In response to this concern, however, parents are delaying vaccines and coming up with alternative schedules for their children – sometimes along with their child’s doctor.

So the question becomes, if it isn’t recommended, why would a physician allow it? Asmar theorizes some doctors might see it as a way to continue caring for the child and ensuring he or she is healthy. Freij refers to it as some taking “the path of least resistance.”

“It’s a very insidious problem,” he says, explaining, “by delaying vaccines, you’re leaving (children) vulnerable at the peak of risk. And that, unfortunately, is kind of being lost on people – including physicians.”

If these diseases are pretty much gone, why vaccinate?

It all comes back to the protection of society as a whole – something called “herd immunity.” There are also children who aren’t able to receive vaccination for medical reasons, like kids born with immune deficiencies, babies too young to be immunized or those with suppressed immune systems like people going through chemotherapy. “They are at high risk of complicated disease if they get it,” Freij adds. And since vaccines aren’t effective for every single person, they’re susceptible, too.

So herd immunity works like this: There is a formula for each disease, establishing what amount of the population needs to be immune to protect the percentage of those who have not developed immunity, Asmar explains. For measles, that rate of immunity needs to be 95 percent, for example.

“It’s concerning to me if parents don’t vaccinate … because it opens up the vulnerable population for outbreaks,” Swanson says.

And since we don’t see diseases like polio in the U.S. anymore, it’s easy to assume the risk is no longer there, but that’s not true. Many diseases still exist outside of the U.S.

“All these infections are still there in nature,” Freij says. “They will re-emerge as soon as you have vulnerable populations.”

Long-term outlook

What it comes down to is this: Asmar says if we stop vaccinating, “Some of these diseases will come back – and they will come back with a vengeance.”

And as a community, it’s our job to protect the vulnerable. “It’s part of what we have to do for the better good,” Freij says. “We’re all connected one way or the other.”

Michigan has some counties with waiver rates as high as 20.7 percent as of January 2015, so the state has taken steps to educate the community about immunizations. As of January 2015, to obtain a nonmedical waiver for a child who attends school or a licensed child care or preschool facility, parents have to go through an education session with their county health department. This allows a conversation about their concerns and the facts regarding the benefits of vaccination and the risks of the diseases they prevent.
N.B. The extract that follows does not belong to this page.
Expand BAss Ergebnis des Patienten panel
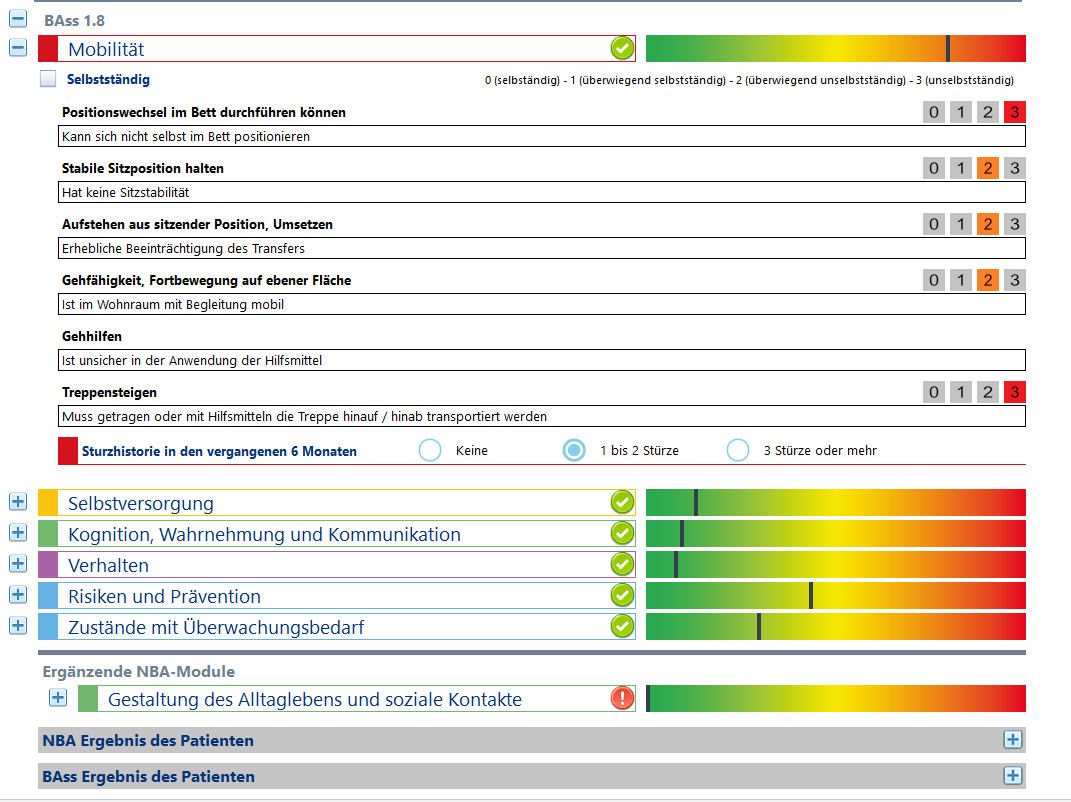This screenshot has height=802, width=1071. (x=1013, y=776)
Still, Michigan parents are able to obtain nonmedical waivers for religious and philosophical reasons following the session. Currently, Mississippi and West Virginia do not allow religious or philosophical exemptions for school-mandated vaccines and, as of early June 2015, California was working to enact these stricter laws, too, AP reports.

Freij emphasizes that these physicians have studied for years and are sincerely trying to help families and the population at large. He tells parents he had his son immunized with every vaccine that was available. “I see these problems and I didn’t want him to have any of them. (I) cannot recommend it enough.”

Anyone with concerns about vaccinations should consult their health care provider or they can call their local health department.